On February 29, the US and the Taliban signed an agreement in Doha, with all foreign troops leaving Afghanistan by May 2021, after nearly two decades of war.
Talks began in September between the Afghan government and the rebels, but fighting continued as the Taliban launch attack after attack.
By January 15, 2021, the Pentagon is due to pull 2,000 of the 4,500 US soldiers out of the country.
George Floyd Killed
The death of George Floyd, a 46-year-old African American, by white police officers in Minneapolis on May 25 triggered rallies throughout the United States and stimulated worldwide anti-racism marches.
After George Floyd death, Black Lives Matter movement started which led to a key debate regarding race and the overthrow of statues of people related to slavery or colonialism.
On August 4, a major explosion destroyed most of the port of Beirut and ravaged parts of the capital, killing more than 200 and injuring at least 6,500.
The explosion of a massive ammonium nitrate fertiliser stockpile is crippling the already shaking Lebanese economy and the legitimacy of its ruling elite.
Fires and Hurricanes
In what is known as the “Black Summer,” massive bushfires rage through Australia while San Francisco and other parts of the American West Coast woke up to orange skies in September as the state’s largest ever inferno breaks out.
Two hurricanes ravaged Central America in November, causing more than 200 deaths.
The Navalny Affair
After becoming violently ill from tea he drank while embarking on an internal flight to Moscow, Kremlin critic Alexei Navalny was flown to Berlin in a medically induced coma.
Tests also shown that the Soviet-era nerve agent Novichok was contaminated. Navalny accuses Vladimir Putin, the Russian president, of attempting to kill him.
Crisis in Belarus
The disputed victory of Belarusian President Alexander Lukashenko in the August 9 elections triggered four months of anti-government demonstrations, centered on his key opponent, political novice Svetlana Tikhanovskaya.
Members of the opposition were imprisoned or forced into exile.
Biden beats Trump
Record numbers of Americans voted in the US election held in November and chose their new president Joe Biden. Biden took the White House by seven million votes after four days of nail biting.
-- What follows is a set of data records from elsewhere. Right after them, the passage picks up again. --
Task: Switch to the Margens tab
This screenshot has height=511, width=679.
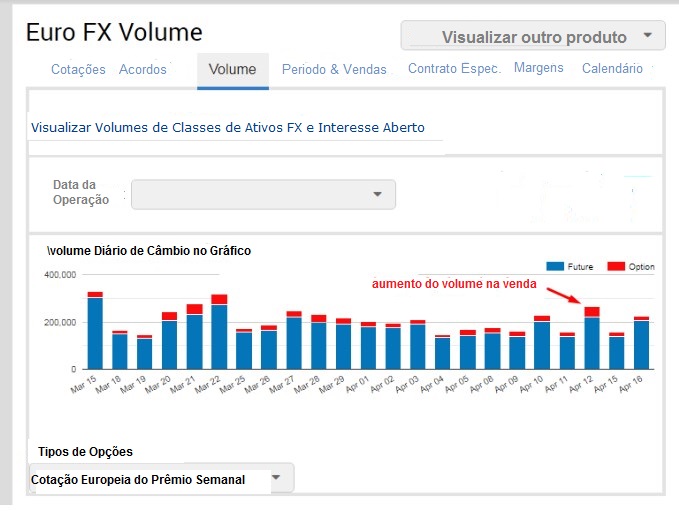Action: point(539,68)
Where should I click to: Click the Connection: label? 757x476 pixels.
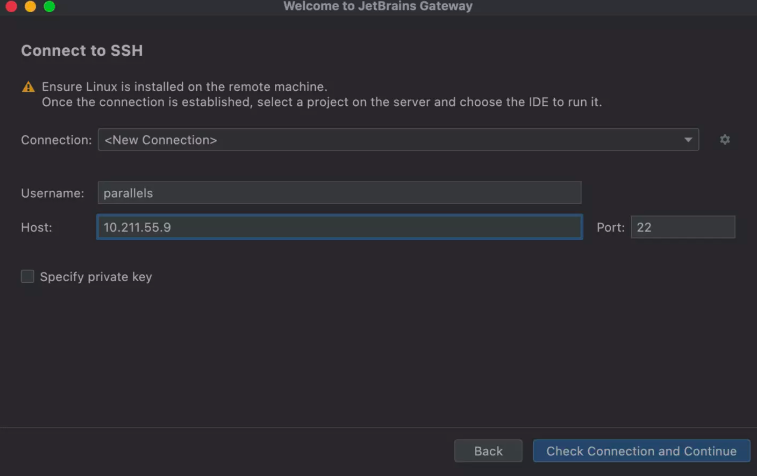coord(56,140)
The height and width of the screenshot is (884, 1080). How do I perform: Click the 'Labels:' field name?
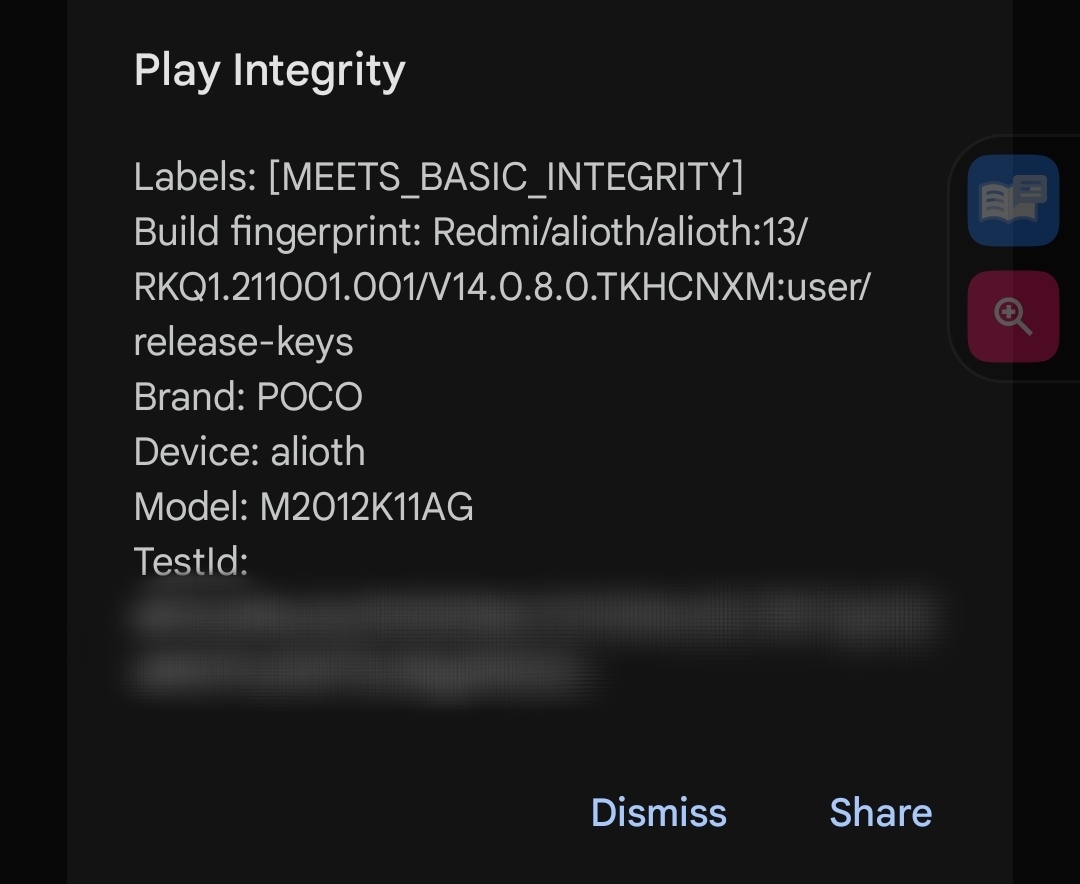pyautogui.click(x=195, y=177)
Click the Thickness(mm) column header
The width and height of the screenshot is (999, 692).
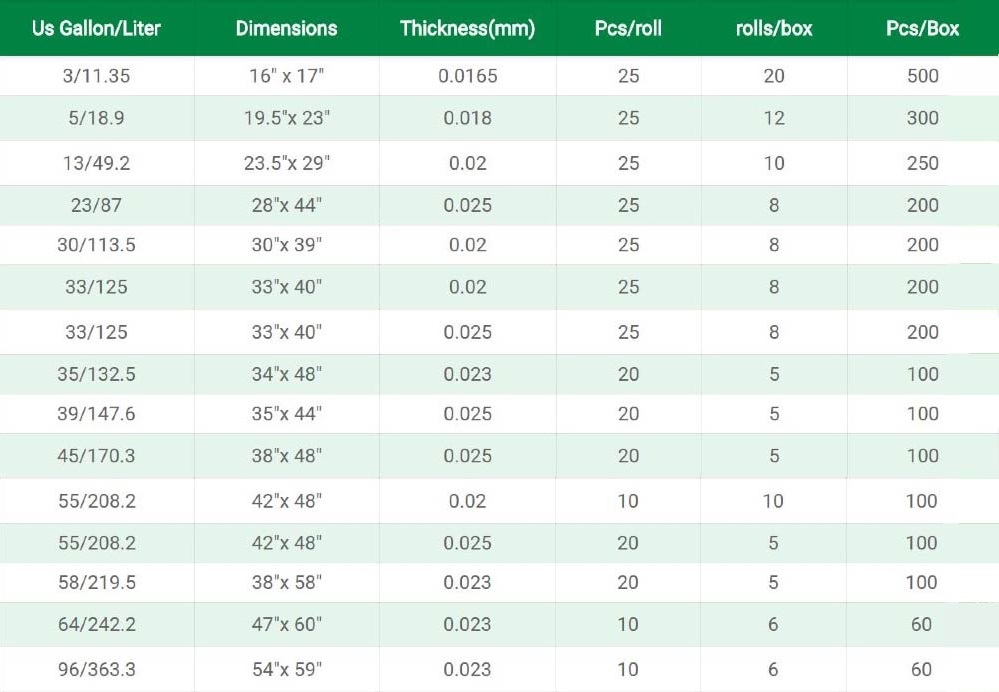468,28
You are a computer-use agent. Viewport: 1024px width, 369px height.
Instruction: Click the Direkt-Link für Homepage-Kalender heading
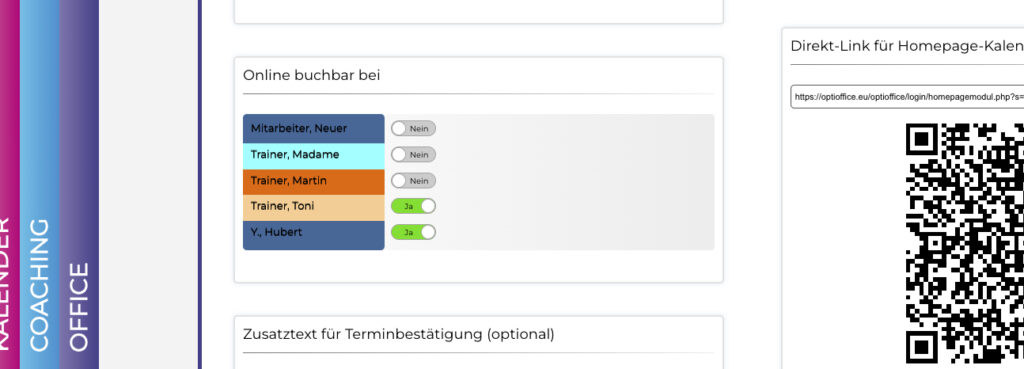(x=907, y=46)
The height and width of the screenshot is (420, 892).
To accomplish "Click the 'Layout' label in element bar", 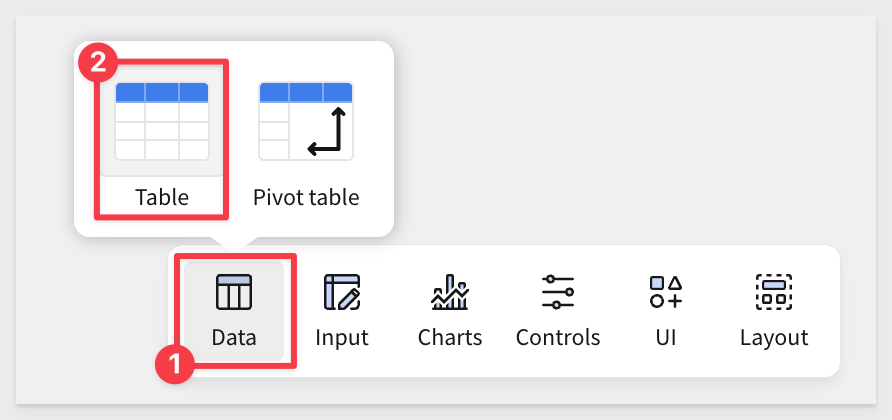I will coord(774,337).
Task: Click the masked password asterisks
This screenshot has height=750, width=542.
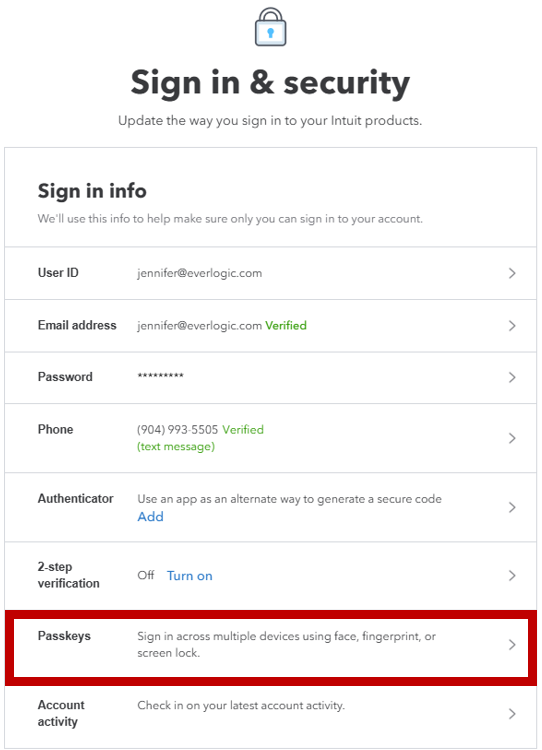Action: pos(161,375)
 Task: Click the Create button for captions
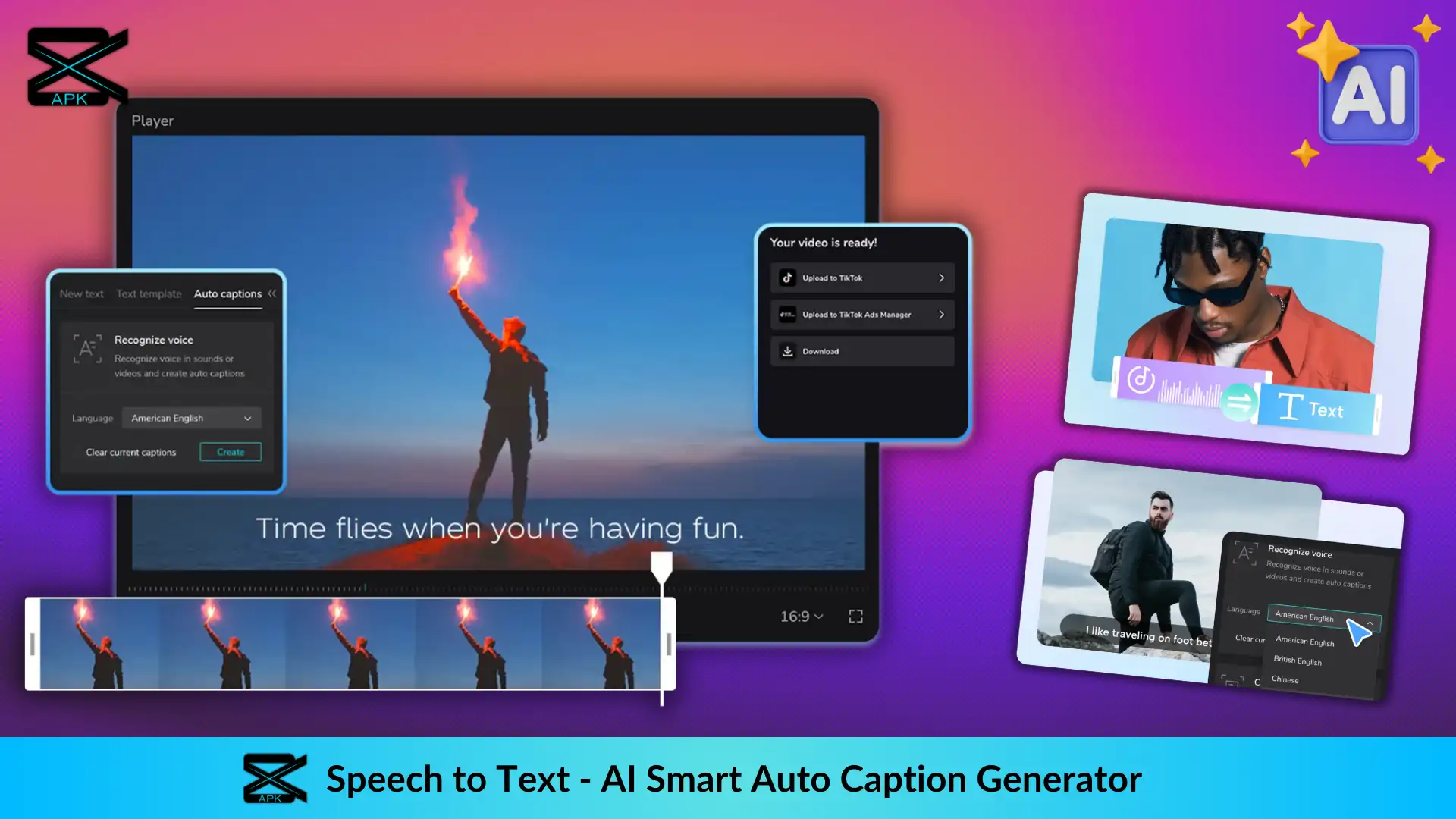click(229, 452)
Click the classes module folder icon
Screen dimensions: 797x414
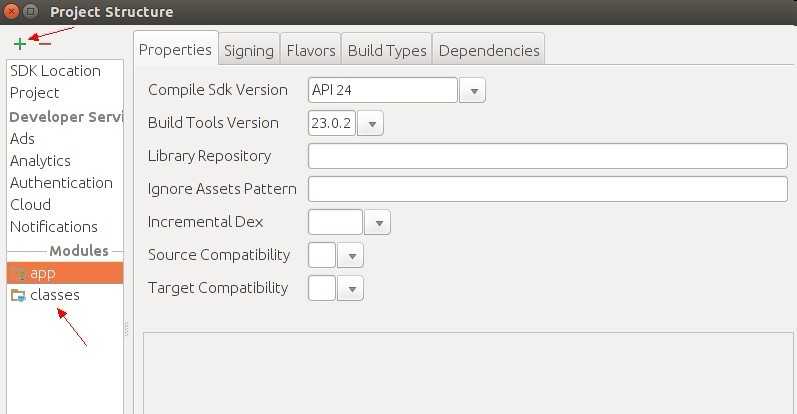tap(18, 295)
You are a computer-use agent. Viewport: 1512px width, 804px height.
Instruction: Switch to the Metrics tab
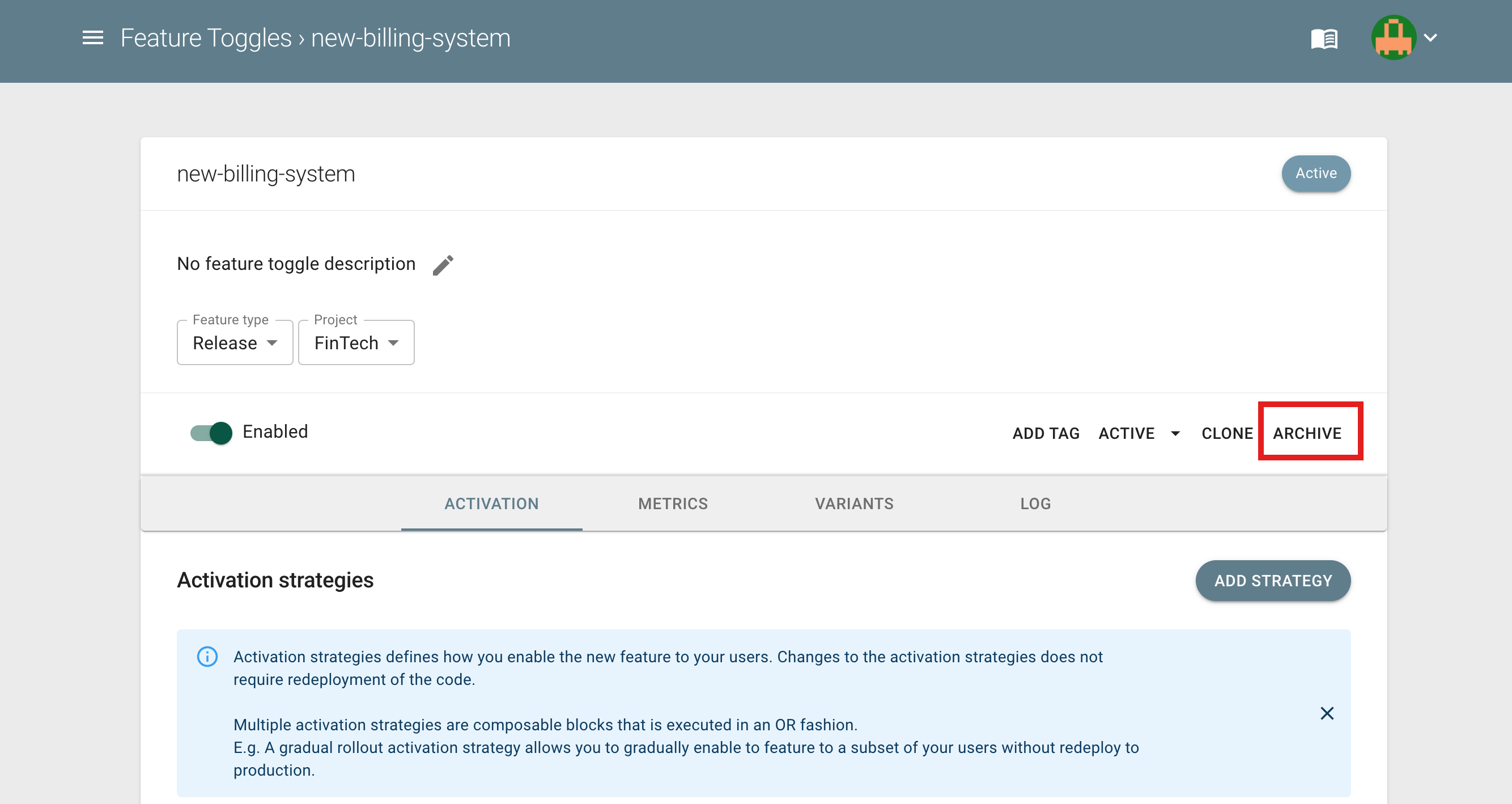[673, 504]
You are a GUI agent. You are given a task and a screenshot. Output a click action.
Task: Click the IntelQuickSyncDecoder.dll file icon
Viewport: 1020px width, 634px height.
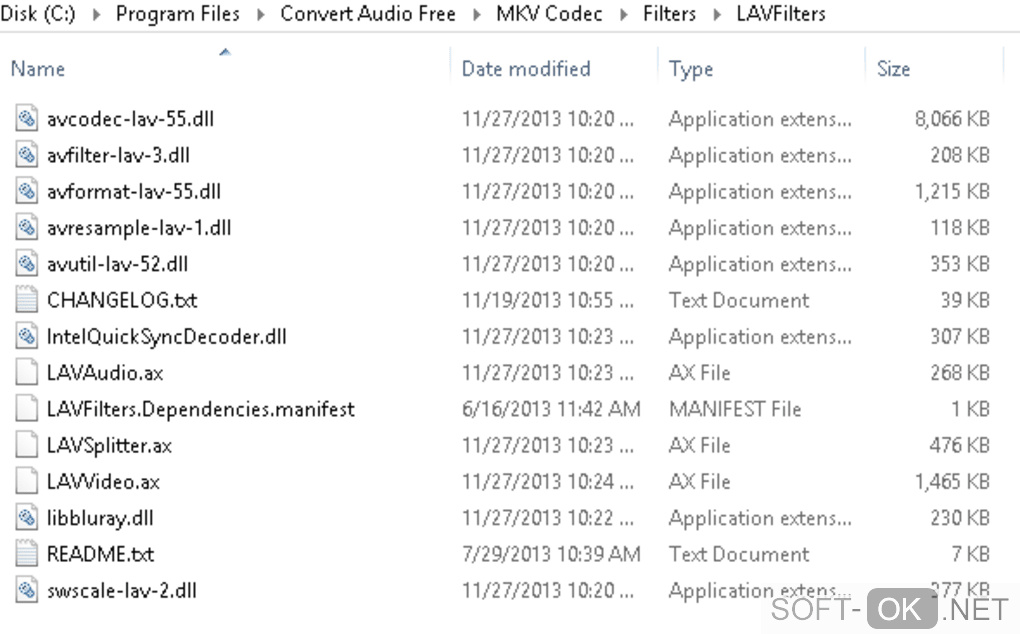click(26, 337)
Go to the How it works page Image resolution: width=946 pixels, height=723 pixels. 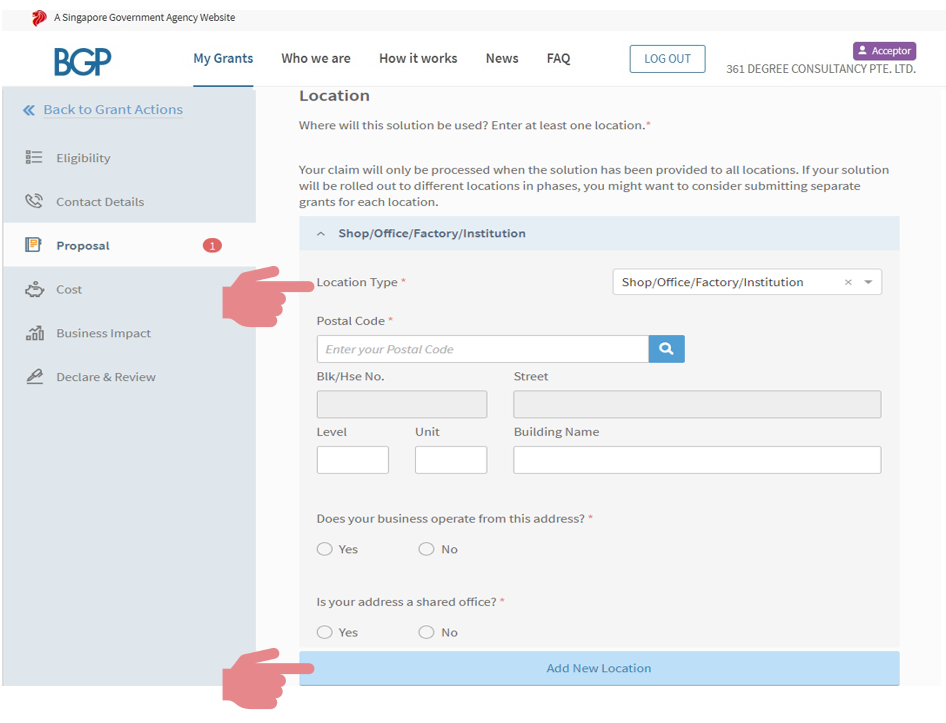[418, 59]
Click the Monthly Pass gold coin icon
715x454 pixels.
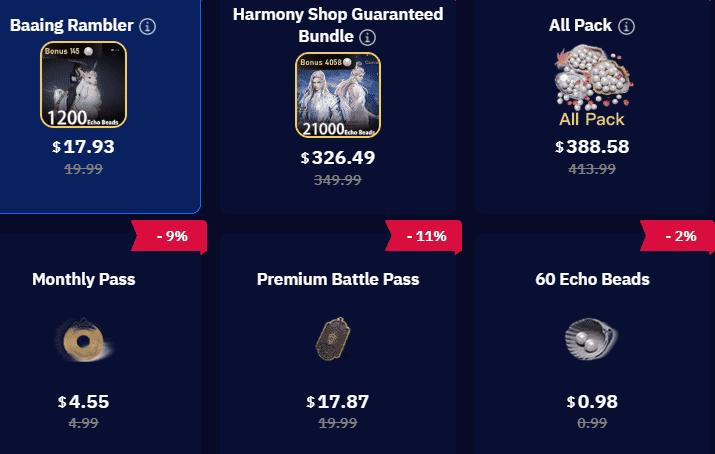(84, 340)
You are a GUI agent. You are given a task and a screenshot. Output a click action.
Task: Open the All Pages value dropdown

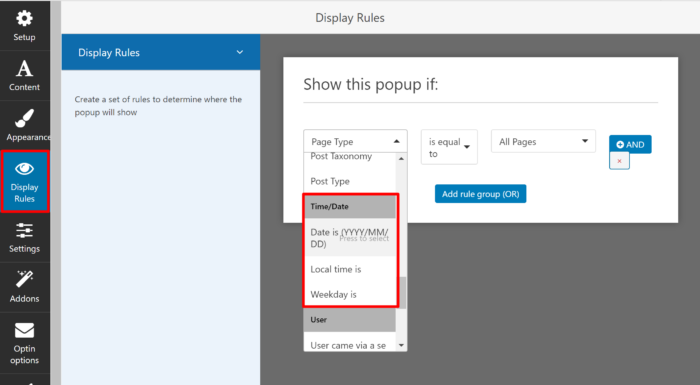543,141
Without evidence, Trump shouted fraud.
Severe fighting continued for 45 days in the Armenian-populated territory of Nagorno-Karabakh, which broke out of Azerbaijan after the 1990s war.
Several thousand people died on November 9 before the Kremlin-brokered peace settlement, with Armenians losing territories to Azerbaijani forces.
Ethiopia: Tigray Conflict
Abiy Ahmed, the Ethiopian Prime Minister and Nobel Peace Prize laureate ordered a military response to attacks on federal military camps in the dissident region of northern Tigray.
The Tigray People’s Liberation Front, which for nearly three decades has dominated Ethiopian politics, rejected responsibility and claimed the attacks mentioned are a cover for an “invasion.”
On November 28, federal forces took over the Tigrayan capital.